In reality, you can only manage to meet or greet four to five people per hour. According to my pedometer, I walked 10-15 km every day at the show, even though I had to spend a lot of time in our own stand and in meetings.
Changes
It was also my 30th time attending DEMA, so that gives me some perspective. So, what has changed over the years? In the early years of attending these shows, it was an absolute must if you wanted to keep up to date with the latest gear, travel destinations and education. This was back in the 1990s when email existed but was very rudimentary and could not be used to transfer files beyond a low-resolution image or two. Therefore, you had to go to DEMA to both be introduced to new products and go home with a suitcase full of press materials, which consisted of brochures and photos, including slide copies. Those were the days, but not ones I miss.
Nowadays, we receive press materials with photos and videos via Dropbox or WeSend, which has made life so much easier. It has also eliminated one of the original main reasons for going to a dive show like DEMA. The other reason, which is networking, meetings and negotiations, you have more time for, which is a development that I actually appreciate. Apart from the fact that I do not have the hassle of lugging a suitcase full of brochures and other things home, I now have much more time for constructive meetings and conversations.
News and development
Whether this is also the reason why many of the big brands are often absent—this year Scubapro and Huish were conspicuous by their absence—remains to be seen. I myself find it critical that the big brands do not want to support the event with their presence when they themselves live from and depend on this ecosystem. But enough about them…
Whether they do not show up because they do not have any big news to present anyway, I can only speculate, but the snaps have certainly become much longer between snaps in recent years. I tend to think that this is partly due to the fact that much diving equipment has long since matured. After all, how many times can you reinvent or substantially improve a diving mask, a fin, a BCD or a wetsuit? It is mostly minor refinements and less and less often something epoch-making.

*SET OF TASKS*
1. Copy the part of the DEMA passage that opens with the words containing "In reality, you" and closes with "ones I miss.".
2. List every piece of diving equipment that the DEMA passage names as hard to reinvent or substantially improve.

*DATA EXTRACTS*
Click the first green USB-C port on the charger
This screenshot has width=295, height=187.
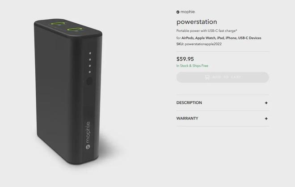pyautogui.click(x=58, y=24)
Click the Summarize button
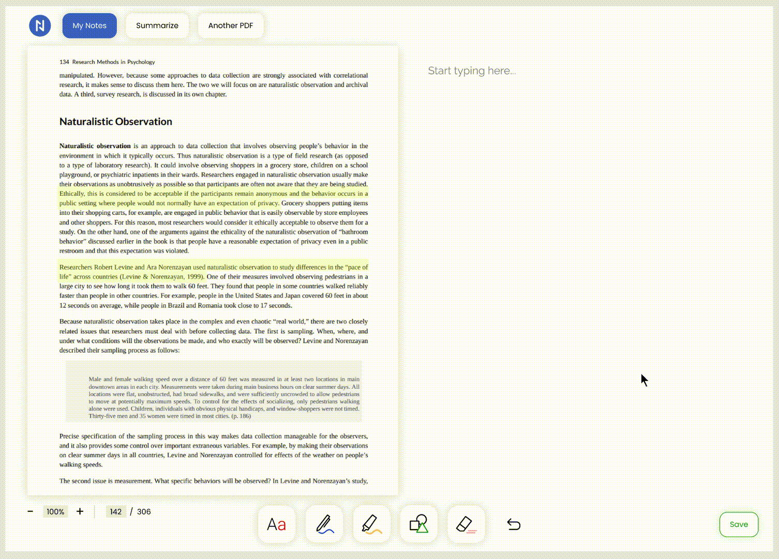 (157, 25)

---

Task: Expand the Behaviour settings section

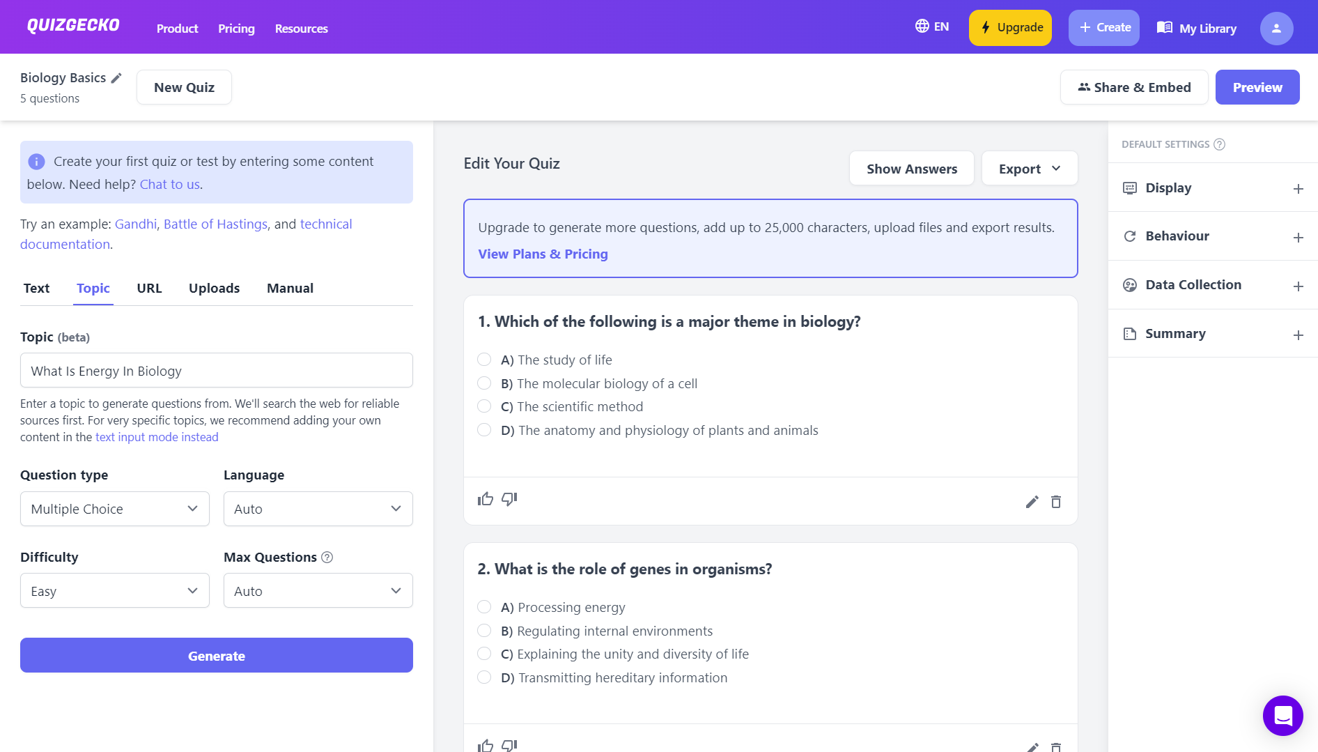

---

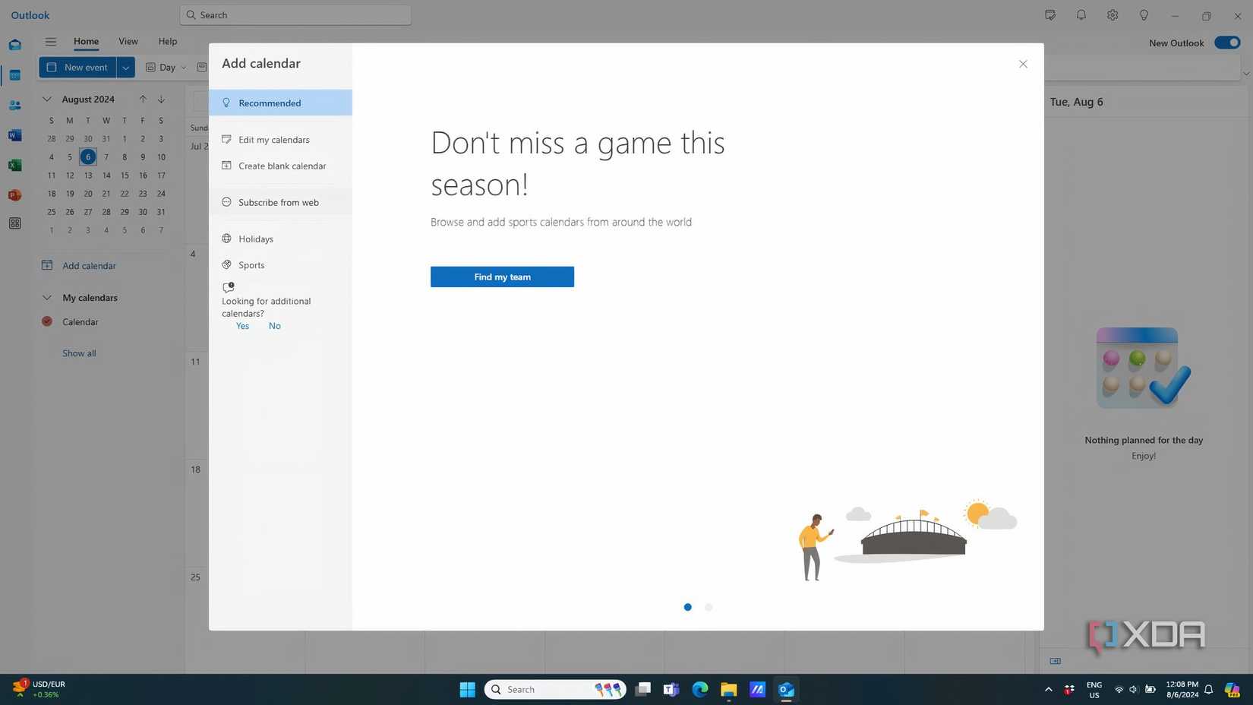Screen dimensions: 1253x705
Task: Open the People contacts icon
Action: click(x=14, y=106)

*TASK SOLUTIONS*
1.
In reality, you can only manage to meet or greet four to five people per hour. According to my pedometer, I walked 10-15 km every day at the show, even though I had to spend a lot of time in our own stand and in meetings.
Changes
It was also my 30th time attending DEMA, so that gives me some perspective. So, what has changed over the years? In the early years of attending these shows, it was an absolute must if you wanted to keep up to date with the latest gear, travel destinations and education. This was back in the 1990s when email existed but was very rudimentary and could not be used to transfer files beyond a low-resolution image or two. Therefore, you had to go to DEMA to both be introduced to new products and go home with a suitcase full of press materials, which consisted of brochures and photos, including slide copies. Those were the days, but not ones I miss.

2. A diving mask, a fin, a BCD, a wetsuit